● What you have to do
Copy the records that follow exactly as written, but not their pictures.

● Provided entries
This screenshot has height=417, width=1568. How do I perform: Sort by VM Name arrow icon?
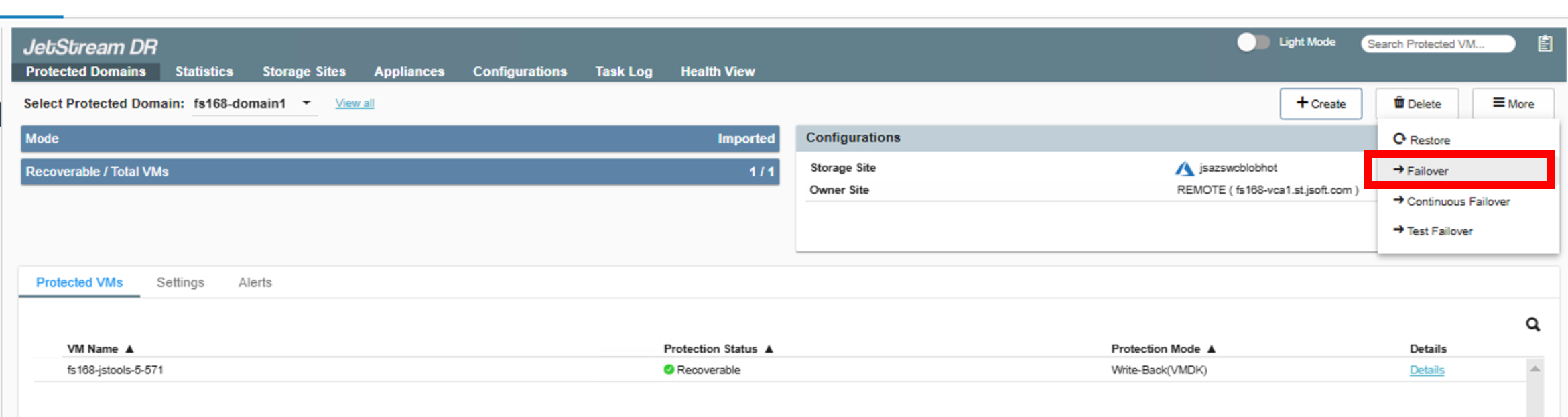coord(130,349)
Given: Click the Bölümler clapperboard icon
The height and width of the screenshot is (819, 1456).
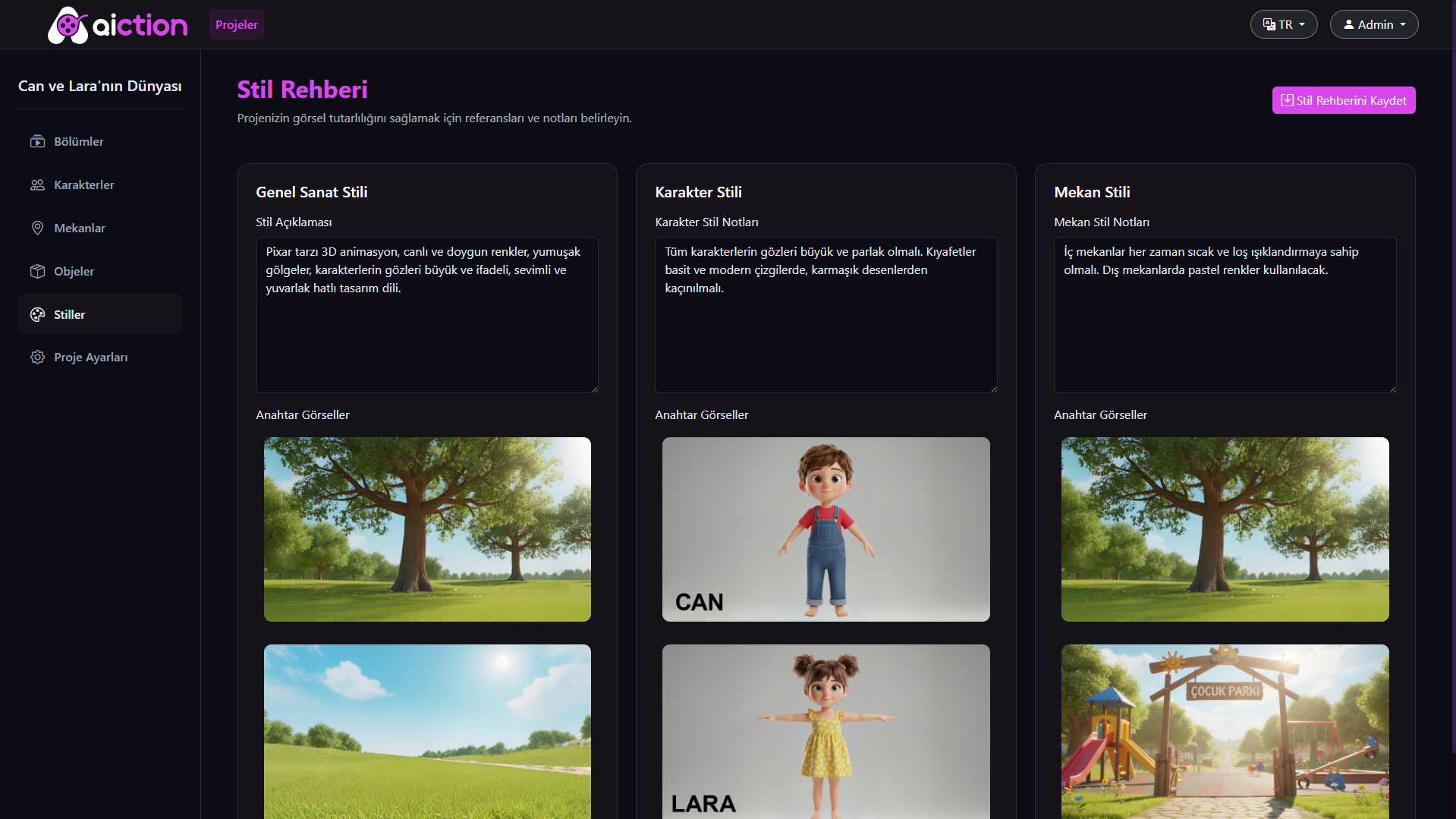Looking at the screenshot, I should (x=37, y=142).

● Result
This screenshot has height=417, width=1568. How do I perform: Sort by VM Name arrow icon?
coord(130,349)
Given: Click the Bölümler clapperboard icon
The height and width of the screenshot is (819, 1456).
Looking at the screenshot, I should (x=37, y=142).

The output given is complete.